Bleues et vertes, mais aussi des trames brunes, noires et violettes
Il ne suffit pas de recomposer que des trames vertes et bleues. D'autres types de trames font l'objet d'aménagements :
La trame brune qui reconstitue la continuité des sols, en les rendant à leur perméabilité naturelle par exemple. Ou en élargissant les fosses de plantations d'arbres en ville : au lieu de ne leur laisser qu'une fosse arrondie autour de chaque tronc, des larges bandes de terre sont laissées entre tous les arbres qui constituent une allée. Les racines sont plus libres de s'y épanouir, le sol, au contraire d'un sol bétonné, garde la fraîcheur et les petits insectes y reprennent leurs droits, attirant leurs prédateurs.
Quant à la trame noire, c'est l'espace nuit. L'obscurité de la nuit, qui permet le repos d'une partie de la faune et de la flore, mais aussi l'éveil des animaux nocturnes. Un rééquilibre se fait, qui n'est pas possible quand les zones urbaines, qui restent allumées toute la nuit.
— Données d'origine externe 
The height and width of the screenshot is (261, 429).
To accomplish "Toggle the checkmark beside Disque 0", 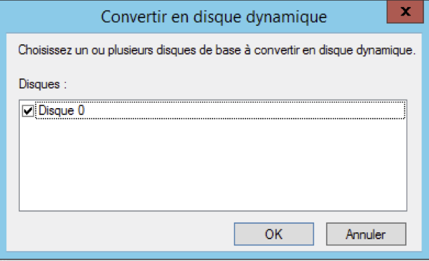I will 27,111.
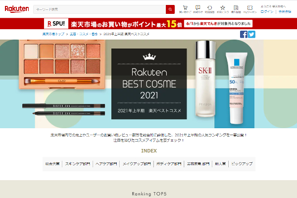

La nuit, c'est aussi l'alternance des températures. Une zone bétonnée va restituer la chaleur accumulée dans la journée, empêchant l'alternance des températures. Tandis qu'une zone enherbée, va permettre un temps de respiration et de fraîcheur aux zones chauffées par le soleil. Un rééquilibre tout naturel que la bétonisation nous a fait parfois oublier.
Et ainsi de suite, certains chercheurs évoquent désormais une trame aérienne, pour les espèces volantes, une trame souterraine, pour les espèces du sous-sol. Mais aussi une autre contre les produits phytosanitaires et même une trame violette, pour contrer les ruptures liées au ruban violet des routes et des autoroutes. La palette pour la biodiversité n'en finit pas de s'enrichir.